Erythromycin/benzoyl peroxide

Combination of
- Erythromycin: Antibiotic
- Benzoyl peroxide: Antiseptic

Clinical data
- Trade names: Benzamycin
- AHFS/Drugs.com: Multum Consumer Information
- MedlinePlus: a603024
- License data: US DailyMed: Erythromycin and benzoyl peroxide;
- Routes of administration: Topical

Legal status
- Legal status: US: ℞-only;

= Erythromycin/benzoyl peroxide =

Combination drug

Erythromycin/benzoyl peroxide, sold under the brand name Benzamycin, is a topical gel containing 5% benzoyl peroxide and 3% erythromycin primarily used to treat acne. Erythromycin/benzoyl peroxide is a prescription medication.

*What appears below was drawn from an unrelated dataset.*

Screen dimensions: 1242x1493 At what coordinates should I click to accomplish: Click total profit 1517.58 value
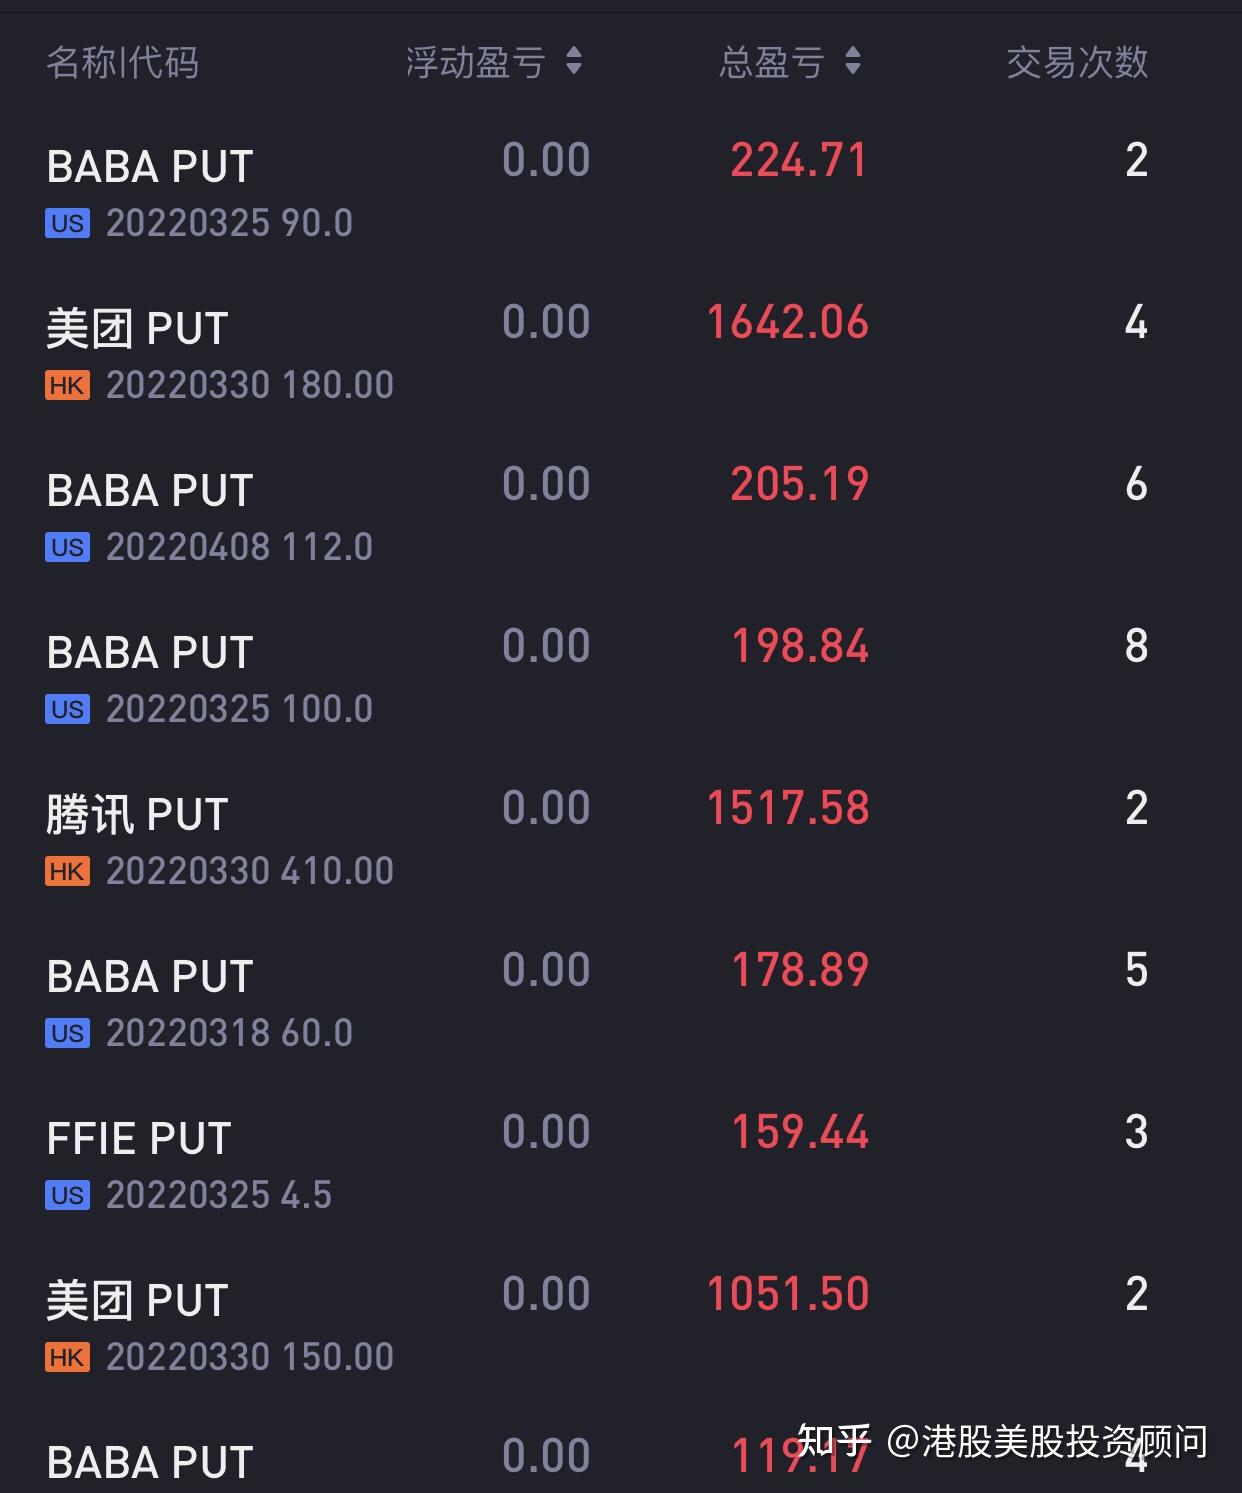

Side effects include dry skin, stinging, redness, and itchy rash (urticaria), with recommended usage is 2 times per day, once in the morning and once in the evening, or as prescribed by a doctor. The affected area should be washed with soap and warm water, rinsed, and gently dried before applying the gel. Using an oil-free face moisturizer in conjunction with erythromycin/benzoyl peroxide is recommended.

Erythromycin/benzoyl peroxide was approved by the US Food and Drug Administration in 1984. On March 30, 2004, a generic form of Benzamycin was released by pharmaceutical company Atrix Laboratories.